DataOps: Using LakeFS for Data Version Control

If Git is for code version control, can we use LakeFS for data version control?

Git is a game changer in the code versioning terrain, and every developer agreed to this. Multiple developers are able to work on projects with ease, and every team members are able to work on a different part of a project till a completed product is released. With the help of Git, developers are able to work on new features and seamlessly bring the new feature into the production environment. This is exactly the solution that LakeFS brings into the data world.

The question is can we have a system that monitors and track the changes in the data that goes into production? Can we roll back to the previous data that works well, before a team member mistakenly brought in dirty data that disrupt the production environment? The answer is yes we can. We needed to push out the bad data and roll back to the cleaner data, and we can achieve this easily with the help of LakeFS with a single command.

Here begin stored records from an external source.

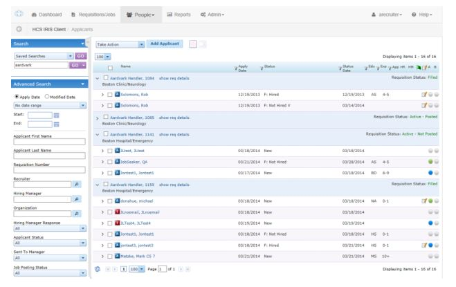Click Recruiter field search magnifier icon
This screenshot has width=456, height=287.
point(77,185)
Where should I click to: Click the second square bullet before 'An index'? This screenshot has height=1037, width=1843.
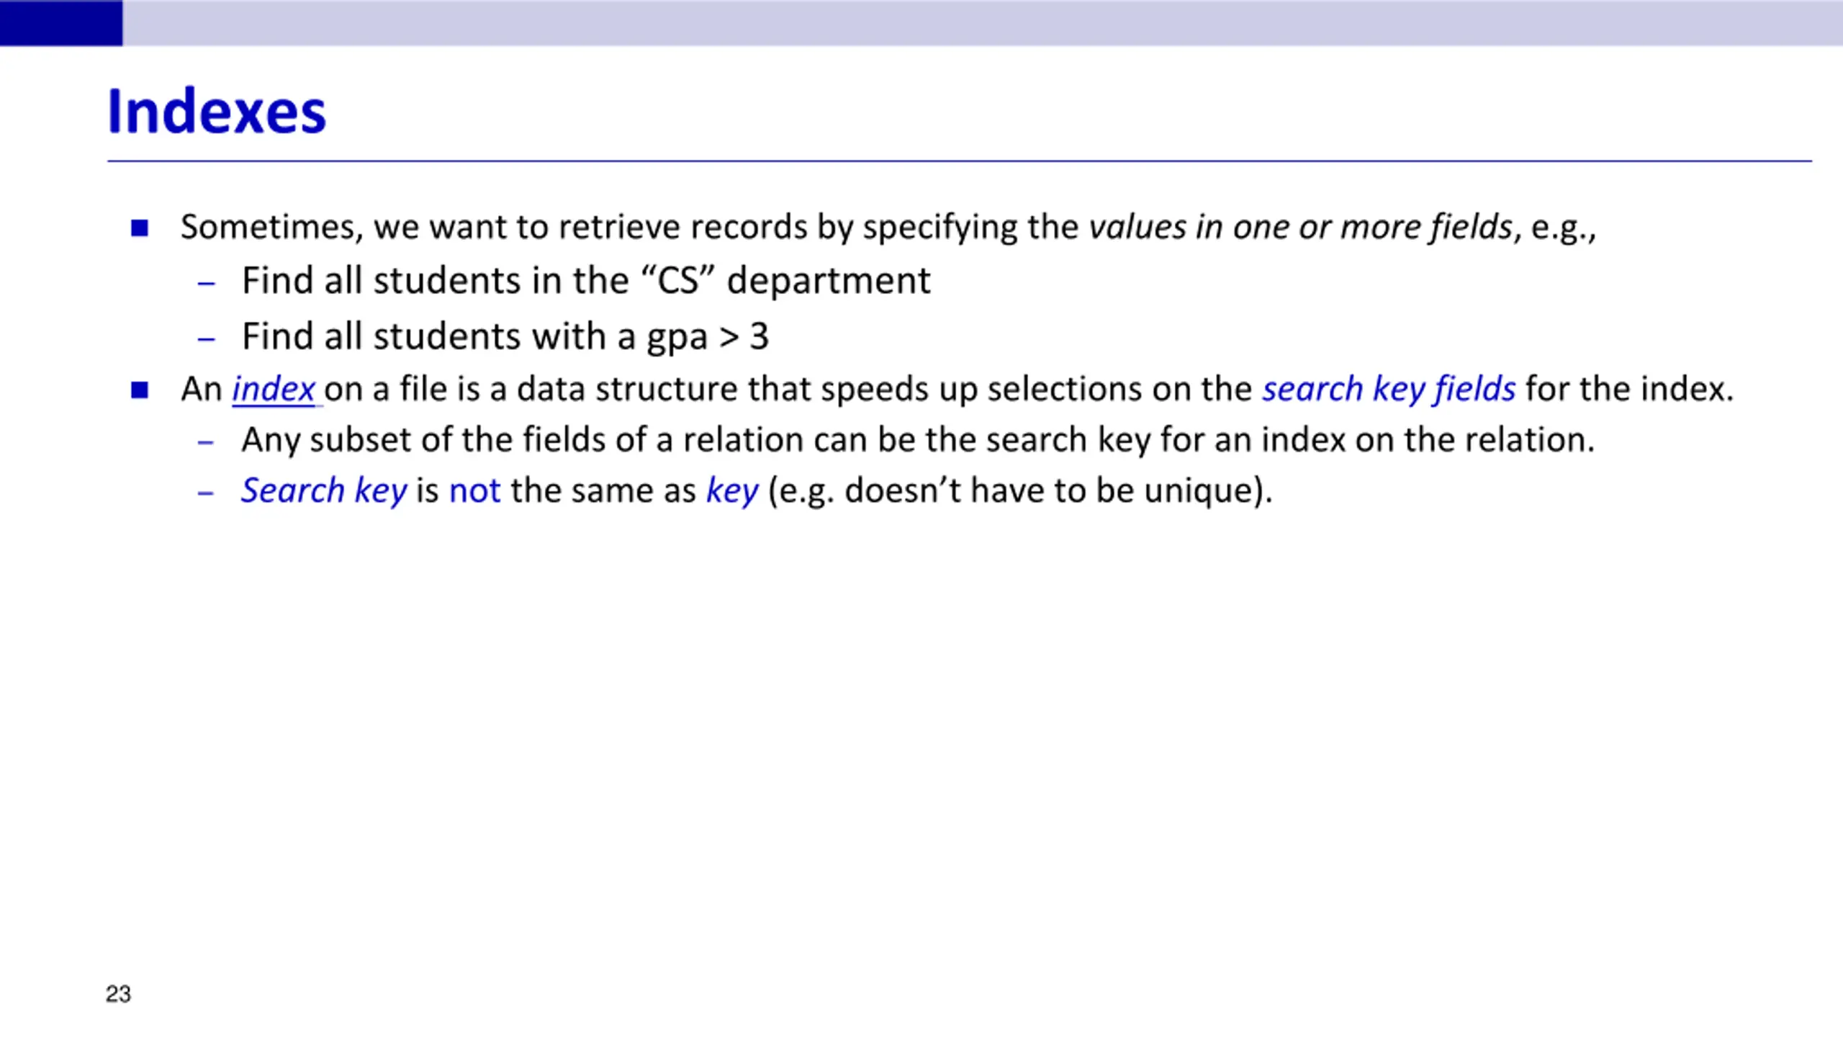tap(140, 390)
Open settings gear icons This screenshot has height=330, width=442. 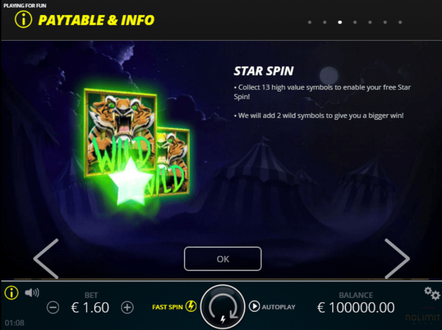(x=432, y=294)
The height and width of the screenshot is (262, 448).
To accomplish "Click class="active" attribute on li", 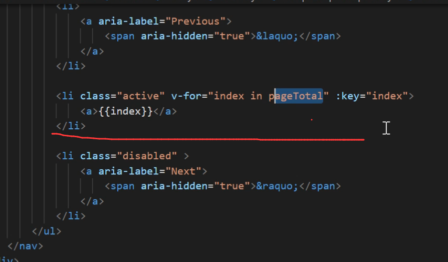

What problems do LakeFS helps to solve?

These are some of the problems we encounter daily as Data Engineers, and these are some of the problems that LakeFS helps to solve. Some of the problems solved by LakeFS include seamless recovery from data errors, data reprocessing and backfills, troubleshooting production problems, cross-collection consistency, and establishing data quality.

For example, if you have your Spark code like the one below:

df = spark.read.parquet(“s3a://my-bucket/collections/foo/”)

Then you can plug in your application to read directly from the LakeFS branch using the command below:

df = spark.read.parquet(“s3a://my-repo/main-branch/collections/foo/”)

This allows you to test and validate your data in development before you take your data into production. I know at this point everything still looks shady, but do not worry you will know how this works in a bit.

In this blog post, we are going to set up LakeFS: a data versioning system that communicates with the AWS S3 bucket, and tracks changes in the data. This method can be adapted to Azure blob storage or Google Cloud storage as opposed to using the AWS S3 bucket as well, but the focus will be the AWS S3 bucket. If you are keen to learn how to set this up, then follow me.

LakeFS for Delta Lake version control (Image by author)

The data used in this post is the open-sourced sample Superstore dataset provided by Kaggle. In this post, we will create an AWS S3 bucket and upload our data into the S3 bucket, design a dedicated AWS IAM role before LakeFS can communicate with our S3 bucket. We are also going to create an AWS bucket policy for our bucket, install and configure the AWS CLI locally, and then set up LakeFS using Docker Compose file.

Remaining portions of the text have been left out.